Copy the following records word for word, without changing anything.

— START OF Provided entries —

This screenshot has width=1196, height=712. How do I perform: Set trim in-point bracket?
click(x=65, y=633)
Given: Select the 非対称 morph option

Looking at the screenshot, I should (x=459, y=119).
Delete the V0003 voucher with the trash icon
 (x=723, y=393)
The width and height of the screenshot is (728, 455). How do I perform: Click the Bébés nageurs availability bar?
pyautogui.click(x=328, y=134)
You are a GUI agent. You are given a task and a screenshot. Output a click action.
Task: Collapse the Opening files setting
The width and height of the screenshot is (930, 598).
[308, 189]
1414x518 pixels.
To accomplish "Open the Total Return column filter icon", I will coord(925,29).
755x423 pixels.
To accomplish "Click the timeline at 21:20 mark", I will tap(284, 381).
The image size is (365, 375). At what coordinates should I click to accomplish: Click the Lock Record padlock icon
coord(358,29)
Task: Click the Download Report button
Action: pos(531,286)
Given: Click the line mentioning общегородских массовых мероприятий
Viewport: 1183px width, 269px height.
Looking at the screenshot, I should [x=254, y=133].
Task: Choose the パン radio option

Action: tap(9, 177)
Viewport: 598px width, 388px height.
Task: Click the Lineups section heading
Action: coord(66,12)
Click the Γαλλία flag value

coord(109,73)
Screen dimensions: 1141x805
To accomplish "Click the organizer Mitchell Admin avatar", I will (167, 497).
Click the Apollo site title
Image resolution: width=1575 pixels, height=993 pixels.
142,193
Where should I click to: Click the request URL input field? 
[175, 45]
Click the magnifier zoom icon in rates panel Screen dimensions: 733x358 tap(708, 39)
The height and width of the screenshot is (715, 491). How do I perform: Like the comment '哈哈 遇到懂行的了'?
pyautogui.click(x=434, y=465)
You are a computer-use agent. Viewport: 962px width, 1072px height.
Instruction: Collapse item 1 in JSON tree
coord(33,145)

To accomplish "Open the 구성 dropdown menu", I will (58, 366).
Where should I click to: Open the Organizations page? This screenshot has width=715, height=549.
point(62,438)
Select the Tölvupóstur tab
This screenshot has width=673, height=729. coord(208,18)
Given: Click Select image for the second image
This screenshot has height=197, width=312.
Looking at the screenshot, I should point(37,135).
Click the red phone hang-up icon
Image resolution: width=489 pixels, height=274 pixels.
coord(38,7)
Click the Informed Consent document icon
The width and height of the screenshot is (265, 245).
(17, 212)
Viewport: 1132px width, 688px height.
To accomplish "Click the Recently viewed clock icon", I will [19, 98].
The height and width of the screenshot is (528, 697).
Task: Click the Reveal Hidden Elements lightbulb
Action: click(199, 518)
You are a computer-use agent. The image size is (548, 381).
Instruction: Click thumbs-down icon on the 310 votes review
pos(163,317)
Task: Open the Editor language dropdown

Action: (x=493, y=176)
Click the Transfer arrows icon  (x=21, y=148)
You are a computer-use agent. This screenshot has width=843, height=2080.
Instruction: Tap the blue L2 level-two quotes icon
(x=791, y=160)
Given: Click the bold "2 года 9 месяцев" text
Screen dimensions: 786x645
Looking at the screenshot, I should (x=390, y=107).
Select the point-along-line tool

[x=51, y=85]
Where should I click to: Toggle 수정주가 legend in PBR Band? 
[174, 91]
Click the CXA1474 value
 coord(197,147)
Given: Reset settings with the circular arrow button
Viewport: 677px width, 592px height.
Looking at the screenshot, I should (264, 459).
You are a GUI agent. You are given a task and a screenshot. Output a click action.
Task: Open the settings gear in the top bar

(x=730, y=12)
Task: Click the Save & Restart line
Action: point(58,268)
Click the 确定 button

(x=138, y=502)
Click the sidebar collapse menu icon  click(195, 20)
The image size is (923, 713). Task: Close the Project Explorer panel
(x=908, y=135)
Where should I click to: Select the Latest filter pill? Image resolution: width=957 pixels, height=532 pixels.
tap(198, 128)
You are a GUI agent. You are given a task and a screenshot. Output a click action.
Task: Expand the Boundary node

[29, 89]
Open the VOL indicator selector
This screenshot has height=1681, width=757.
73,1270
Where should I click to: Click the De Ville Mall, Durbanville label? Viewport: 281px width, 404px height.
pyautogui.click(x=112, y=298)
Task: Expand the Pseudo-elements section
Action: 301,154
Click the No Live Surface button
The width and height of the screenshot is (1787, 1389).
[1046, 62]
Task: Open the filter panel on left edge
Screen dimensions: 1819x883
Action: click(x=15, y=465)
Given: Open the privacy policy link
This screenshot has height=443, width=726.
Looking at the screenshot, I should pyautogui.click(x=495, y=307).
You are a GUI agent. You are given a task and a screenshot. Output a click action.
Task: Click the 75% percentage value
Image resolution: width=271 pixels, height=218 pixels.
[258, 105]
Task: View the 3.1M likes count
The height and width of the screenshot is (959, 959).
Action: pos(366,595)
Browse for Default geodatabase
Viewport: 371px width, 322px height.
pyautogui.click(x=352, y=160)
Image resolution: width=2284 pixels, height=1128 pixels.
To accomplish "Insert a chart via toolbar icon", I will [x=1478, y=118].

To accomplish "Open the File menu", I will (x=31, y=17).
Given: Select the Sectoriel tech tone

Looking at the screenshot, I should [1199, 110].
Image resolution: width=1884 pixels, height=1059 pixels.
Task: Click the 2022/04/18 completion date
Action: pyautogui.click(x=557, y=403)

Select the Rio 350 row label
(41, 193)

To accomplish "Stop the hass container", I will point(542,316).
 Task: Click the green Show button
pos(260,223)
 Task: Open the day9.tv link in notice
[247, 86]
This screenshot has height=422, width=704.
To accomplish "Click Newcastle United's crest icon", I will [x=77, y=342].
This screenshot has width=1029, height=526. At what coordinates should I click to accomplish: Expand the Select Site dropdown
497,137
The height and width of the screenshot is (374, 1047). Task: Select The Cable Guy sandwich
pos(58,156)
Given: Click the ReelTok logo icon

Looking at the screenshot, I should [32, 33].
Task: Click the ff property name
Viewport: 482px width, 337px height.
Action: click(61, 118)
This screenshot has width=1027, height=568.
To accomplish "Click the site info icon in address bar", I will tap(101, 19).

— END OF Provided entries —

→ **Exercise result**
This screenshot has width=1196, height=712. How do I perform: Set trim in-point bracket?
click(x=65, y=633)
Given: Select the 非対称 morph option

Looking at the screenshot, I should (x=459, y=119).
Delete the V0003 voucher with the trash icon
 (x=723, y=393)
The width and height of the screenshot is (728, 455). How do I perform: Click the Bébés nageurs availability bar?
pyautogui.click(x=328, y=134)
You are a GUI agent. You are given a task and a screenshot. Output a click action.
Task: Collapse the Opening files setting
The width and height of the screenshot is (930, 598).
[308, 189]
1414x518 pixels.
To accomplish "Open the Total Return column filter icon", I will coord(925,29).
755x423 pixels.
To accomplish "Click the timeline at 21:20 mark", I will tap(284, 381).
The image size is (365, 375). At what coordinates should I click to accomplish: Click the Lock Record padlock icon
coord(358,29)
Task: Click the Download Report button
Action: pos(531,286)
Given: Click the line mentioning общегородских массовых мероприятий
Viewport: 1183px width, 269px height.
Looking at the screenshot, I should [x=254, y=133].
Task: Choose the パン radio option

Action: tap(9, 177)
Viewport: 598px width, 388px height.
Task: Click the Lineups section heading
Action: coord(66,12)
Click the Γαλλία flag value

coord(109,73)
Screen dimensions: 1141x805
To accomplish "Click the organizer Mitchell Admin avatar", I will (167, 497).
Click the Apollo site title
Image resolution: width=1575 pixels, height=993 pixels.
142,193
Where should I click to: Click the request URL input field? 
[175, 45]
Click the magnifier zoom icon in rates panel Screen dimensions: 733x358 tap(708, 39)
The height and width of the screenshot is (715, 491). How do I perform: Like the comment '哈哈 遇到懂行的了'?
pyautogui.click(x=434, y=465)
You are a computer-use agent. Viewport: 962px width, 1072px height.
Instruction: Collapse item 1 in JSON tree
coord(33,145)

To accomplish "Open the 구성 dropdown menu", I will (58, 366).
Where should I click to: Open the Organizations page? This screenshot has width=715, height=549.
point(62,438)
Select the Tölvupóstur tab
This screenshot has width=673, height=729. coord(208,18)
Given: Click Select image for the second image
This screenshot has height=197, width=312.
Looking at the screenshot, I should point(37,135).
Click the red phone hang-up icon
Image resolution: width=489 pixels, height=274 pixels.
coord(38,7)
Click the Informed Consent document icon
The width and height of the screenshot is (265, 245).
(17, 212)
Viewport: 1132px width, 688px height.
To accomplish "Click the Recently viewed clock icon", I will [19, 98].
The height and width of the screenshot is (528, 697).
Task: Click the Reveal Hidden Elements lightbulb
Action: click(199, 518)
You are a computer-use agent. The image size is (548, 381).
Instruction: Click thumbs-down icon on the 310 votes review
pos(163,317)
Task: Open the Editor language dropdown

Action: (x=493, y=176)
Click the Transfer arrows icon  (x=21, y=148)
You are a computer-use agent. This screenshot has width=843, height=2080.
Instruction: Tap the blue L2 level-two quotes icon
(x=791, y=160)
Given: Click the bold "2 года 9 месяцев" text
Screen dimensions: 786x645
Looking at the screenshot, I should (x=390, y=107).
Select the point-along-line tool

[x=51, y=85]
Where should I click to: Toggle 수정주가 legend in PBR Band? 
[174, 91]
Click the CXA1474 value
 coord(197,147)
Given: Reset settings with the circular arrow button
Viewport: 677px width, 592px height.
Looking at the screenshot, I should (264, 459).
You are a GUI agent. You are given a task and a screenshot. Output a click action.
Task: Open the settings gear in the top bar

(x=730, y=12)
Task: Click the Save & Restart line
Action: point(58,268)
Click the 确定 button

(x=138, y=502)
Click the sidebar collapse menu icon  click(195, 20)
The image size is (923, 713). Task: Close the Project Explorer panel
(x=908, y=135)
Where should I click to: Select the Latest filter pill? Image resolution: width=957 pixels, height=532 pixels.
tap(198, 128)
You are a GUI agent. You are given a task and a screenshot. Output a click action.
Task: Expand the Boundary node

[29, 89]
Open the VOL indicator selector
This screenshot has height=1681, width=757.
73,1270
Where should I click to: Click the De Ville Mall, Durbanville label? Viewport: 281px width, 404px height.
pyautogui.click(x=112, y=298)
Task: Expand the Pseudo-elements section
Action: 301,154
Click the No Live Surface button
The width and height of the screenshot is (1787, 1389).
[1046, 62]
Task: Open the filter panel on left edge
Screen dimensions: 1819x883
Action: click(x=15, y=465)
Given: Open the privacy policy link
This screenshot has height=443, width=726.
Looking at the screenshot, I should pyautogui.click(x=495, y=307).
You are a GUI agent. You are given a task and a screenshot. Output a click action.
Task: Click the 75% percentage value
Image resolution: width=271 pixels, height=218 pixels.
[258, 105]
Task: View the 3.1M likes count
The height and width of the screenshot is (959, 959).
Action: pos(366,595)
Browse for Default geodatabase
Viewport: 371px width, 322px height.
pyautogui.click(x=352, y=160)
Image resolution: width=2284 pixels, height=1128 pixels.
To accomplish "Insert a chart via toolbar icon", I will [x=1478, y=118].

To accomplish "Open the File menu", I will (x=31, y=17).
Given: Select the Sectoriel tech tone

Looking at the screenshot, I should [1199, 110].
Image resolution: width=1884 pixels, height=1059 pixels.
Task: Click the 2022/04/18 completion date
Action: pyautogui.click(x=557, y=403)

Select the Rio 350 row label
(41, 193)

To accomplish "Stop the hass container", I will point(542,316).
 Task: Click the green Show button
pos(260,223)
 Task: Open the day9.tv link in notice
[247, 86]
This screenshot has height=422, width=704.
To accomplish "Click Newcastle United's crest icon", I will [x=77, y=342].
This screenshot has width=1029, height=526. At what coordinates should I click to accomplish: Expand the Select Site dropdown
497,137
The height and width of the screenshot is (374, 1047). Task: Select The Cable Guy sandwich
pos(58,156)
Given: Click the ReelTok logo icon

Looking at the screenshot, I should [32, 33].
Task: Click the ff property name
Viewport: 482px width, 337px height.
Action: click(61, 118)
This screenshot has width=1027, height=568.
To accomplish "Click the site info icon in address bar", I will tap(101, 19).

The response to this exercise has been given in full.